Hi Mandy,
On 9/5/13 2:46 AM, Mandy Chung wrote:
On 9/4/2013 12:56 PM, Daniel Fuchs wrote:
Hi,
Please find below a changeset that will fix
8023168: Cleanup LogManager class initialization and
LogManager/LoggerContext relationship.
<http://cr.openjdk.java.net/~dfuchs/webrev_8023168/webrev.00/>
It is good to see the LogManager/Logger initialization untangled. This
helps in the long run.
LogManager.java L342: thanks to adding the assert here. L340-341 can
be removed.
This will be helpful in debugging (rather than swallowing the
exception). The initialization has been so fragile and swallowing the
exception makes the problem even worse. With this cleanup, I think
the initialization code will be more robust.
Will do.
The ensureLogManagerInitialized method does the rest of the
initialization for the global log manager - it reads the
configuration, instantiates and registers the root logger, and also
register the global logger. The comment L289-292 about deadlock
between two class initializers needs to be revise.
Will do.
I agree with David that it's worth exploring if lazy holder class
idiom would help here - perhaps a holder class with a static
rootLogger field.
Well, I am not too keen on using a lazy holder class idiom here.
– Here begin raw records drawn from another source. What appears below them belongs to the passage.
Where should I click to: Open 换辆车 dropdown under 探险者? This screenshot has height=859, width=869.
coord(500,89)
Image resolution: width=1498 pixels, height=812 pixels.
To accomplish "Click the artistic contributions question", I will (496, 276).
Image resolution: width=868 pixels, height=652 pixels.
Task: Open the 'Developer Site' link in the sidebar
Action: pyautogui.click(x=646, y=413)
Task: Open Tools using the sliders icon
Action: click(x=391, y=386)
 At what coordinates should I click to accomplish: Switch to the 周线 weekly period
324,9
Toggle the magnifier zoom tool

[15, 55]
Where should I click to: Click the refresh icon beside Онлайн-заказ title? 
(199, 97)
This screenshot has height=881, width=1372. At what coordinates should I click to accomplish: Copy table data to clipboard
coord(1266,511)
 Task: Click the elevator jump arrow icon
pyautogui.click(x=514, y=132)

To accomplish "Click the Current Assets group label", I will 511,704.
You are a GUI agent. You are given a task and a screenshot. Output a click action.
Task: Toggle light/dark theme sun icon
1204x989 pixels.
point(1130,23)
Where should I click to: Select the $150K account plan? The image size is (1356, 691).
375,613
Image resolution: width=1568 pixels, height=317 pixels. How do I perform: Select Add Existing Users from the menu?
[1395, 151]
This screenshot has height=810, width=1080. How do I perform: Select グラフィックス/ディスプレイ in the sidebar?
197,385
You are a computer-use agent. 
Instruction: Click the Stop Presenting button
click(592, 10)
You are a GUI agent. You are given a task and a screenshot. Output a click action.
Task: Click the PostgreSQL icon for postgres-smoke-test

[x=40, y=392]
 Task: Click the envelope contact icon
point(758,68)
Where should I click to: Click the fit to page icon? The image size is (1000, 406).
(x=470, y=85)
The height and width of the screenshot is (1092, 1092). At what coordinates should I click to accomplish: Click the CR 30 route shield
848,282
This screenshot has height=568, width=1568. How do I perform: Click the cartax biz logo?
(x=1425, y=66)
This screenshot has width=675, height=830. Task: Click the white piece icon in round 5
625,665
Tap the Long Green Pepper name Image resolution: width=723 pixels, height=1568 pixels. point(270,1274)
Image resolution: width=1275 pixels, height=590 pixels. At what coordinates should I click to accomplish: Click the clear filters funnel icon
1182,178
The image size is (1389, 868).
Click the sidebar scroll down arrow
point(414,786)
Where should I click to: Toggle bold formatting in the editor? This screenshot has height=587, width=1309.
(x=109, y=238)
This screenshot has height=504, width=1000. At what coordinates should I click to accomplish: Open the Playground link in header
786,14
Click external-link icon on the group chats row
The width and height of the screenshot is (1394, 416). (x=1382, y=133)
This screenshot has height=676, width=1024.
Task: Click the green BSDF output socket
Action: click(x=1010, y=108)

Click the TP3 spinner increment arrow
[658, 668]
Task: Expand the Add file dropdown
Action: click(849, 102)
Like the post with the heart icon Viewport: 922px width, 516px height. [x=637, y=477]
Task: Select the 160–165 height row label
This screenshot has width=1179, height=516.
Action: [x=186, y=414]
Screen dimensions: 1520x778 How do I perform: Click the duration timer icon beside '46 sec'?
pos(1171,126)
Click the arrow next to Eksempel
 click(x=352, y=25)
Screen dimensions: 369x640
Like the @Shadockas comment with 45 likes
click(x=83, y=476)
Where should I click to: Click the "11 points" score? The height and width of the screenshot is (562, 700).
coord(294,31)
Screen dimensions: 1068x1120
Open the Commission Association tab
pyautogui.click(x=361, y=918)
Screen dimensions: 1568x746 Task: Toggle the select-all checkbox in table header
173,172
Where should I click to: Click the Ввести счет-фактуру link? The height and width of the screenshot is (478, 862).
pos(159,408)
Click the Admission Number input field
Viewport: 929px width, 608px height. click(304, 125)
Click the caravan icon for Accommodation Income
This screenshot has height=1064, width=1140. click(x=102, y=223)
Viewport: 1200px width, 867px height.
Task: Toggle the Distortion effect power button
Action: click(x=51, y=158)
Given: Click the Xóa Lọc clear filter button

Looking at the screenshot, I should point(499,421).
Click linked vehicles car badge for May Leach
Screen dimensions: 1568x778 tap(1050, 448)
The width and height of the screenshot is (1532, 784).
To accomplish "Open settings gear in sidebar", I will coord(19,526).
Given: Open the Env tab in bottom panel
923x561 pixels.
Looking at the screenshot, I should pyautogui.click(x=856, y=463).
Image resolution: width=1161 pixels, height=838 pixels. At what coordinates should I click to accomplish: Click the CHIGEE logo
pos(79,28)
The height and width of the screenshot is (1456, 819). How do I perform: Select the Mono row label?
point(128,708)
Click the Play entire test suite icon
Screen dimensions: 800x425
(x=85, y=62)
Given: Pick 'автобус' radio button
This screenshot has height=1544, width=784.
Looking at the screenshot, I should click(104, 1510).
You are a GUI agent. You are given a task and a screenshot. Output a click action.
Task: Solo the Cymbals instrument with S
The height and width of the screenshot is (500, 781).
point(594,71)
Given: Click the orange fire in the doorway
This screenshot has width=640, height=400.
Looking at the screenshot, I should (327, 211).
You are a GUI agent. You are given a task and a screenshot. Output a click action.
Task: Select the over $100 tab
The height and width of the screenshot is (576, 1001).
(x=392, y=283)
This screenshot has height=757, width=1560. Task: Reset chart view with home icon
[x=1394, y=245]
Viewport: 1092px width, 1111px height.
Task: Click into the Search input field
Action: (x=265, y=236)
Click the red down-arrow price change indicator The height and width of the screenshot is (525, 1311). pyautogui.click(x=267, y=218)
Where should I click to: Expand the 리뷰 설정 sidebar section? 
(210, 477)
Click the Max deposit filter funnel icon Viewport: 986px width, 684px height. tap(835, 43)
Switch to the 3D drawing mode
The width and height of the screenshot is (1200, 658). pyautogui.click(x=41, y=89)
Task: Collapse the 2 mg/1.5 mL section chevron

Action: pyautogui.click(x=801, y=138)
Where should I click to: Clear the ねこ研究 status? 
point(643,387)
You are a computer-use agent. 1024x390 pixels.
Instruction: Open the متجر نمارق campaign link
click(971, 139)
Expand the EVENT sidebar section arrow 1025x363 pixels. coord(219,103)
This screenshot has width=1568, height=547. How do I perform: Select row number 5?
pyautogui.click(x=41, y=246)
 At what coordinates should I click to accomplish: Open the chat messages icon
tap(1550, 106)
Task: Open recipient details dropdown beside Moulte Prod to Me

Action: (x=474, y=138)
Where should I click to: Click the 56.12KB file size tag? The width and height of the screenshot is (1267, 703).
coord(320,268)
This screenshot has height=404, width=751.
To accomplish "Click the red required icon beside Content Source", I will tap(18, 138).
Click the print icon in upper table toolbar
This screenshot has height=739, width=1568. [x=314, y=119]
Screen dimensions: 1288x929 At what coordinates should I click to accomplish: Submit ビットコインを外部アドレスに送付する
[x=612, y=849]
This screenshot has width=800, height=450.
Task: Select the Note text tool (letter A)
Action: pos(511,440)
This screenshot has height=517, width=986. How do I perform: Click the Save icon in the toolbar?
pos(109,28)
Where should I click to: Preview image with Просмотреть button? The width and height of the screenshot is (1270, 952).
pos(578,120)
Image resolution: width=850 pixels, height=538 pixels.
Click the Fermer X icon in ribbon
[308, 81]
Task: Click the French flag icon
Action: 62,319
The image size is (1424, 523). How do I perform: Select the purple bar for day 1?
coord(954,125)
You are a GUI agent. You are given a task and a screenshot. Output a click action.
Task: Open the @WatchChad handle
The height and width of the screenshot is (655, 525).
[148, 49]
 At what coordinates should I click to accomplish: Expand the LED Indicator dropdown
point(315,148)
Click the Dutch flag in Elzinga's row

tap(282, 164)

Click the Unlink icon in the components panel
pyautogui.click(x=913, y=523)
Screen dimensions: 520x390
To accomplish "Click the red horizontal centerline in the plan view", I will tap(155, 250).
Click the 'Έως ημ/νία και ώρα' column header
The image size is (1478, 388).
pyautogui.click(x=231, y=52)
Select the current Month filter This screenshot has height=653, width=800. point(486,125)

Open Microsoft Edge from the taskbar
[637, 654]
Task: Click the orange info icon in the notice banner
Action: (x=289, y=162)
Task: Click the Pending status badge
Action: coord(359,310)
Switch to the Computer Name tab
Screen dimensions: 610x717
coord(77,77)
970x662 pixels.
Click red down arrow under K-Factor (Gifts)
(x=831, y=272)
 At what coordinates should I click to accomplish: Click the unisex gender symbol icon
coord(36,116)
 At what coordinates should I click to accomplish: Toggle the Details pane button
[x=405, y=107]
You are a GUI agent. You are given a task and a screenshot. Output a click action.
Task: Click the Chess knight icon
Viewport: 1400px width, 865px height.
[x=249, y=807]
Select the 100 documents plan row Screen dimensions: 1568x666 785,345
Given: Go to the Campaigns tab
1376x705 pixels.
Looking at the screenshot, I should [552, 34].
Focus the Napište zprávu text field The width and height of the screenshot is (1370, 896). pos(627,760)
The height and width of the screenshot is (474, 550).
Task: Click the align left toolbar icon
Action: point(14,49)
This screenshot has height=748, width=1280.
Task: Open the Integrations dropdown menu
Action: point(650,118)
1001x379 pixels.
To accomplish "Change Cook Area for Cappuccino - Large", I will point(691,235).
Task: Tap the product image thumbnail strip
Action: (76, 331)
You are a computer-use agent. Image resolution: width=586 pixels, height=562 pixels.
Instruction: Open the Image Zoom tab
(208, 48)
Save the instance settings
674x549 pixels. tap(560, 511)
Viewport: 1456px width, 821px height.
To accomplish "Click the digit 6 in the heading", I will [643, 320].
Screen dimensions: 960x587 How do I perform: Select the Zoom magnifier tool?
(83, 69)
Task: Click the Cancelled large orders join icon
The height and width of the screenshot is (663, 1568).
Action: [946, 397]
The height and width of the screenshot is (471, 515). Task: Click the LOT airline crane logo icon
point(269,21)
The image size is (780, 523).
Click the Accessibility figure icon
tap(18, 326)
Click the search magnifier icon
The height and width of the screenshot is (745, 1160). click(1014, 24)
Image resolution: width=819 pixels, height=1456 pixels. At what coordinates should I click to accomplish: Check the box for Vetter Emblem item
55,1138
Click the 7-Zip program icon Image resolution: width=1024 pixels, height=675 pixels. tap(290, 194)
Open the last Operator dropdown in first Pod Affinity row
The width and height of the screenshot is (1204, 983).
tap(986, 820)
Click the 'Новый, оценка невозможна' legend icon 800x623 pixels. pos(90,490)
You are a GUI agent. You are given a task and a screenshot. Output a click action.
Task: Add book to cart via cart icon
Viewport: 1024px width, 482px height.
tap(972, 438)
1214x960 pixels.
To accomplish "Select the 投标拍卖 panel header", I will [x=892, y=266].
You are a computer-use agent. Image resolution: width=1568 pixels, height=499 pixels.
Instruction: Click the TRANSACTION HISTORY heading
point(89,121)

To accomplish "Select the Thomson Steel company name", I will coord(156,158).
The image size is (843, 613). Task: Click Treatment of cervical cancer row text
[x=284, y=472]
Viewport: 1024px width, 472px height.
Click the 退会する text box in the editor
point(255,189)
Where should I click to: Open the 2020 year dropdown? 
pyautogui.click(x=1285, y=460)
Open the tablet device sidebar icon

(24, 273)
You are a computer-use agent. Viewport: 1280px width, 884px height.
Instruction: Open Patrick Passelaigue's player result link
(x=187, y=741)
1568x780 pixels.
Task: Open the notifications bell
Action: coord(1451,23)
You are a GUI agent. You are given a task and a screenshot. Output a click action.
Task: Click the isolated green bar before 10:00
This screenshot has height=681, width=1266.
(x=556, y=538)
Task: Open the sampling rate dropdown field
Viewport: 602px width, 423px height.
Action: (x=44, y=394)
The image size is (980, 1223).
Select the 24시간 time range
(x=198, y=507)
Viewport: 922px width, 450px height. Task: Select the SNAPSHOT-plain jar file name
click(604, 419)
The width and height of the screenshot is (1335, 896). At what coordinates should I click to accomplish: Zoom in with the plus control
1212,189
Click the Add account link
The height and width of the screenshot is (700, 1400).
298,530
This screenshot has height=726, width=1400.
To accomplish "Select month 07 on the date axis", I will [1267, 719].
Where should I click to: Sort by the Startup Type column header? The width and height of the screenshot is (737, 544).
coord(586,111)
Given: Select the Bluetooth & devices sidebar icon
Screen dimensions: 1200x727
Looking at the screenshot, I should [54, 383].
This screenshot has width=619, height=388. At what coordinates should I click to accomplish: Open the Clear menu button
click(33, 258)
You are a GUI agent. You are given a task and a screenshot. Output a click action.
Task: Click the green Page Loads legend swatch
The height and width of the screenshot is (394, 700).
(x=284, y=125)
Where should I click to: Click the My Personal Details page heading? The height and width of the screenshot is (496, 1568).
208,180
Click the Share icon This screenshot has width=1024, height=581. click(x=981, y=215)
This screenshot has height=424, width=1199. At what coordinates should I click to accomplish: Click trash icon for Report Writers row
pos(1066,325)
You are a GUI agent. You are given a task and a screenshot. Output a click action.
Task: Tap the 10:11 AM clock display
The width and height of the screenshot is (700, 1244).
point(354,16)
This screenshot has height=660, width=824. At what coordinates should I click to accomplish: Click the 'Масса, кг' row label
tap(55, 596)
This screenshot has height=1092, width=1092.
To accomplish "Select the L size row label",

Though it is true that ensureLogManagerInitialized will do nothing if
called before the 'manager' field
is set, or if called from additional instances of LogManager, I'd prefer
not to stick this code in yet
another static initializer. If that's acceptable - I'd prefer to use a
synchronized block within the
method and an additional volatile boolean to mark when initialization is
finished.
This should make it possible to avoid entering the synchronized block
once the LogManager
is initialized.
Since you touch these lines, it's good to switch to try-with-resource.
1205 final InputStream in = new FileInputStream(fname);
1206 final BufferedInputStream bin = new BufferedInputStream(in);
1207 try {
1208 readConfiguration(bin);
1209 } finally {
1210 in.close();
1211 }
OK.
Logger.java - getGlobal() method: would it help if the holder class
has static Logger global field which is set during its class
initialization. It should guarantee that global.manager is set
and the log manager initialization completes??
Can't do. Logger.global is a public final field.
-- daniel
I was wondering if this can be simplified.